2005 The year of Small. While Mac OS X 10.4 Tiger boasted hundreds of new features, Apple’s hardware went micro, with the iPod shuffle and nano, and the boxy Mac mini. Apple shocked its Pentium-bashing fans by moving processors from Motorola/IBM to former arch-enemy Intel. Steve explained: “Mac OS X has been leading a secret double life for the past five years. We’ve had teams doing the ‘just-in-case’ scenario; and our rules have been that our designs for OS X must be processor independent, and that every project must be built for both the Power PC and Intel processors. Just in case.”
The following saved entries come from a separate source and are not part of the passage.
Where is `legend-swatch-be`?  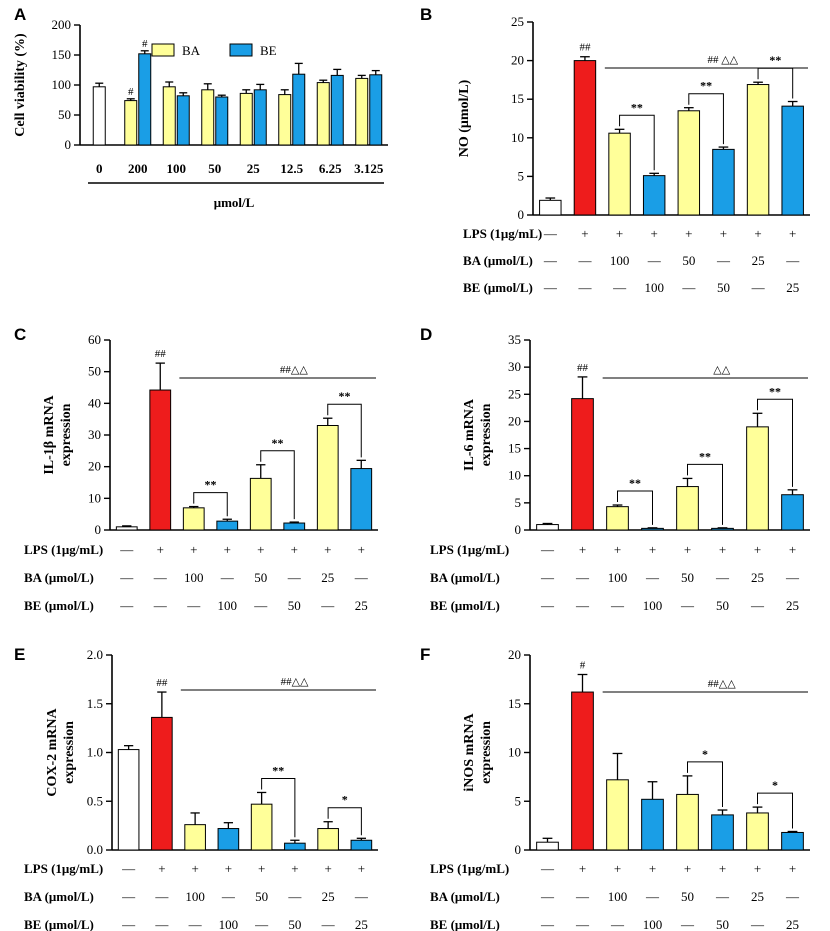 legend-swatch-be is located at coordinates (241, 50).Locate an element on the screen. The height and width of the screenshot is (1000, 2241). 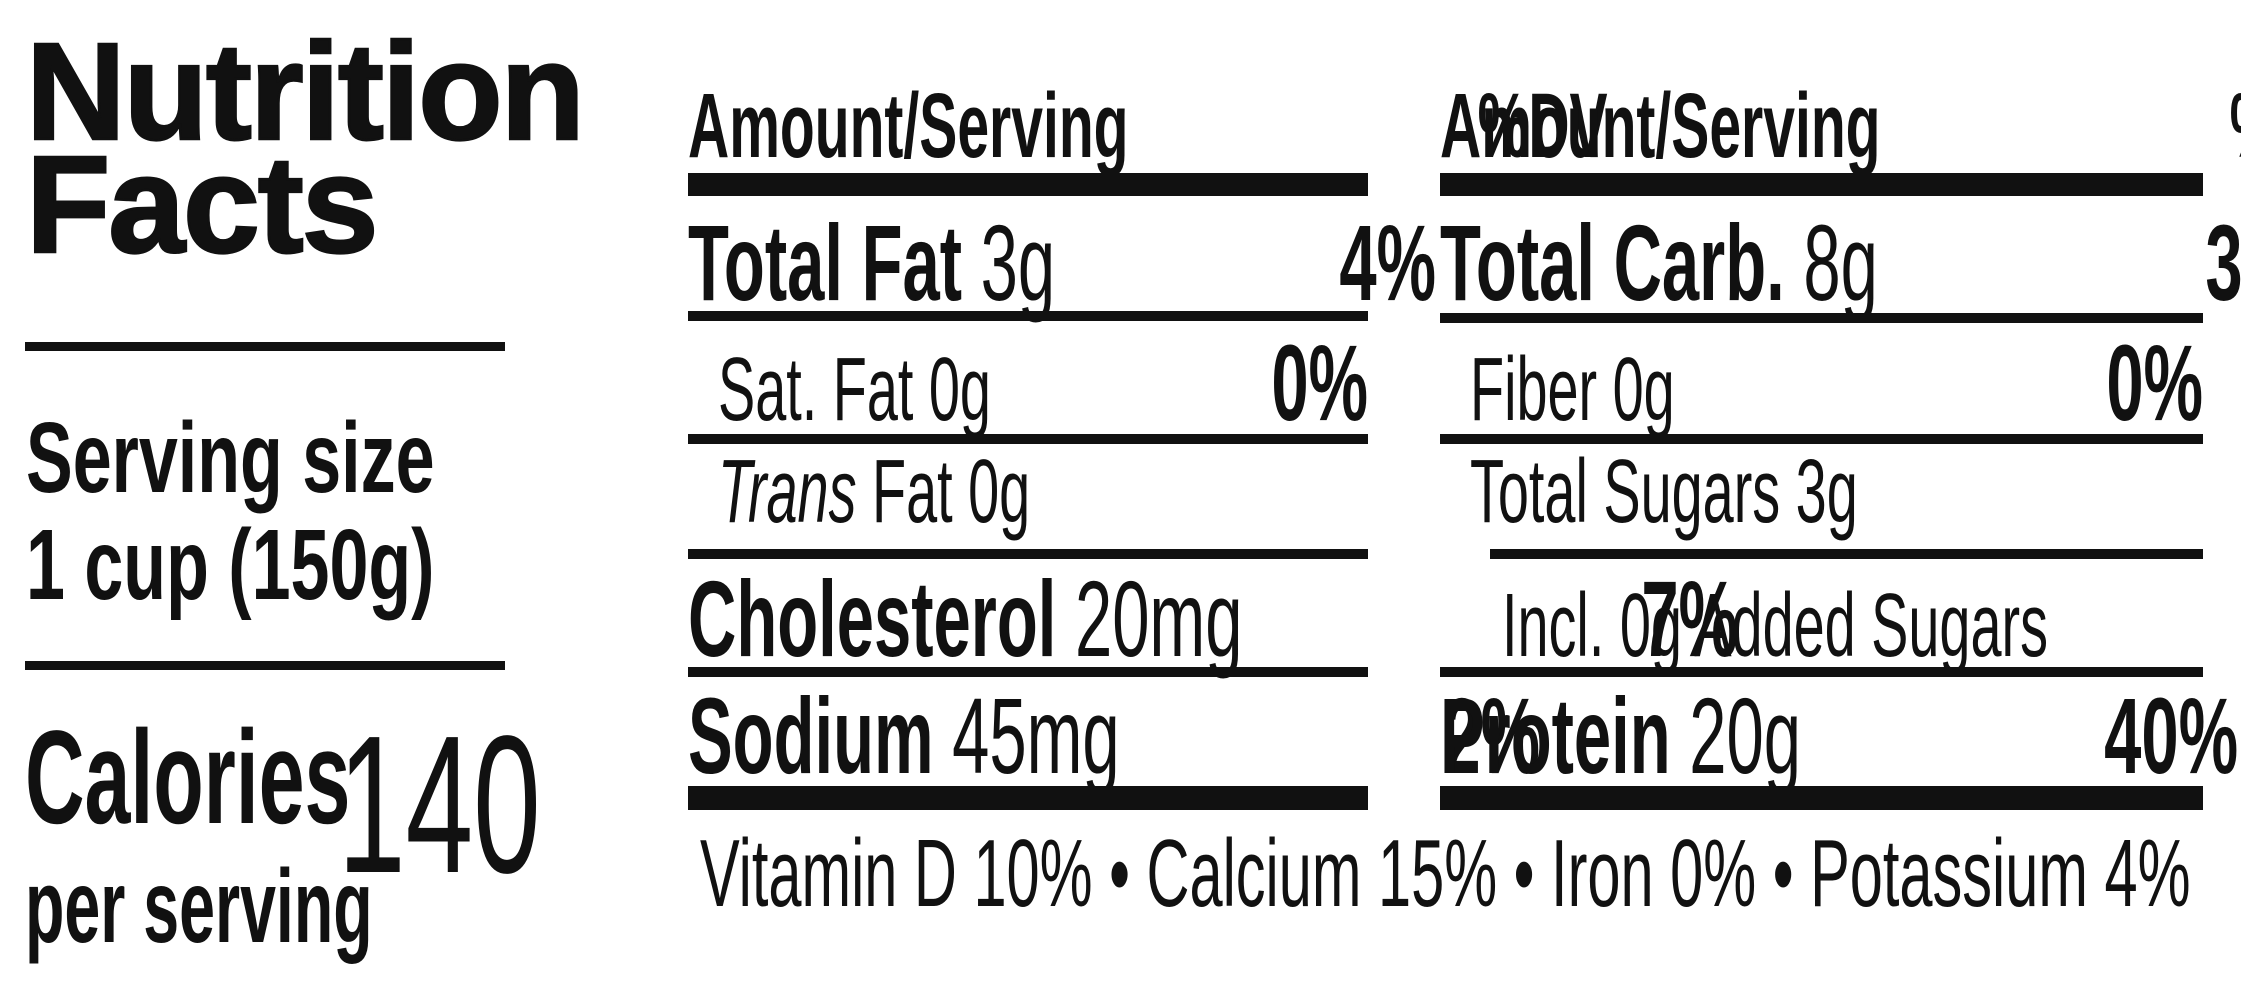
nutrient-name: Sat. Fat is located at coordinates (816, 390).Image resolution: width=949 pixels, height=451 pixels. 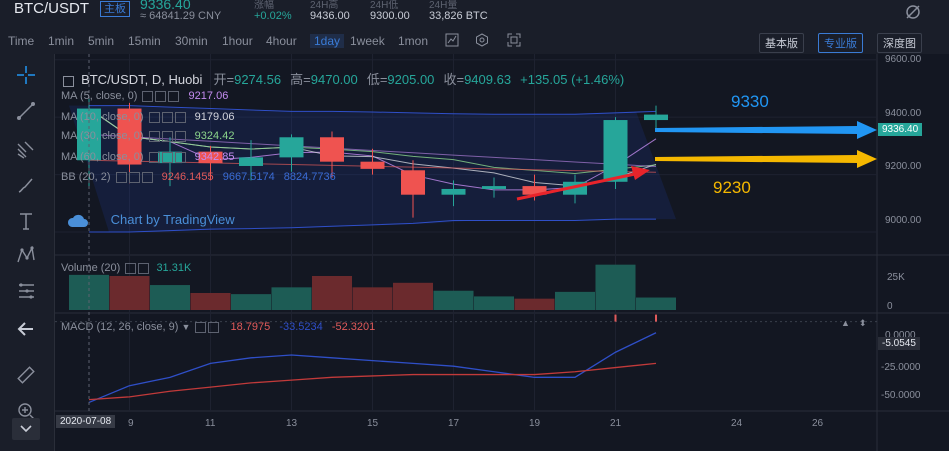 I want to click on pattern-icon, so click(x=26, y=257).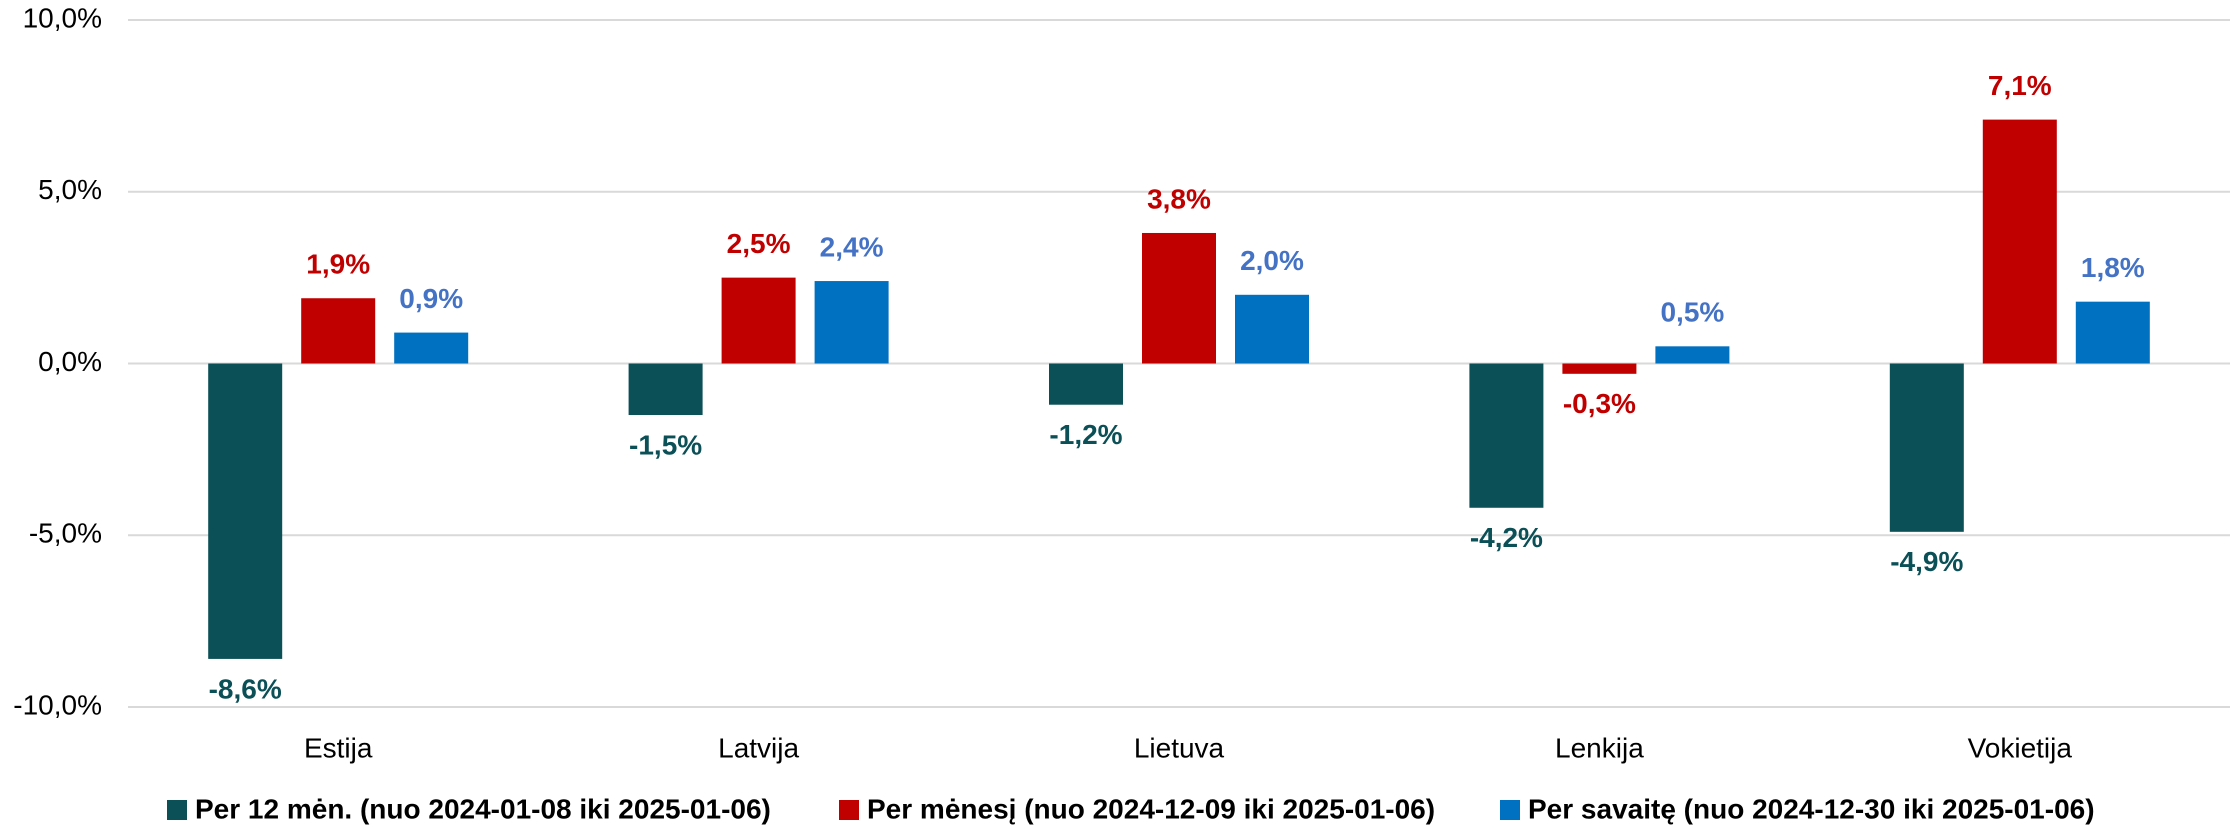  Describe the element at coordinates (1600, 404) in the screenshot. I see `data-label: -0,3%` at that location.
2006 Intel chips popped up in the new MacBook Pro (“Everyone wants a MacBook Pro because they are so bitchin’”) and the Mac Pro. (“The workstation Mac users have been dreaming about”).
2007 Mac OS X 10.5 Leopard hit the shelves and Apple had become the largest developer for Windows, due to the popularity of its iTunes software (“It’s like giving a glass of ice water to somebody in hell!” said Steve, sitting right next to Bill Gates on a technology panel). Now Apple began looking outside the PC sector for new areas to innovate.
“If you do something and it turns out pretty good, then you should go do something else wonderful, not dwell on it for too long. Just figure out what’s next,” said Steve. “I wish developing great products was as easy as writing a cheque. If that was the case, Microsoft would have great products.”
Three years earlier Steve dismissed TV as boring: “You watch television to turn your brain off, and you work on your computer when you want to turn your brain on.” But along came Apple TV anyway, a product that still feels half loved.
But the big one was the iPhone. “Every once in a while a revolutionary product comes along that changes everything. It’s very fortunate if you can work on just one of these in your career... Apple’s been very fortunate in that it’s introduced a few of these,” boasted Jobs.
2008 The year of Thin, with Apple releasing the MacBook Air and a newly slimmed-down iPod nano. But it wasn’t just Apple’s hardware that was skinny. Steve Jobs was looking so gaunt that Bloomberg inadvertently ran his obituary.
2009 This was a year of consolidation without Steve Jobs, who was forced to take extended leave from his company in order to have a liver transplant. Even Mac OS X took a breather, with 10.6 Snow Leopard introducing just minor amends to the 10-year-old operating system.
And 2010 looks like it’s going to be another killer year for Apple, with hype for the rumoured Tablet Mac promising to change the technological and publishing landscapes just like the iPod and iPhone did in the past decade, and the Mac did many years previously.
“I make 50 cents for showing up... and the other 50 cents is based on my performance,” said Steve, discussing his famous $1 a year salary as Apple’s CEO. On the basis of the past 10 years he’s worth a whole lot more. He’ll be richer, too, if he follows his own advice to “Stay hungry. Stay foolish”.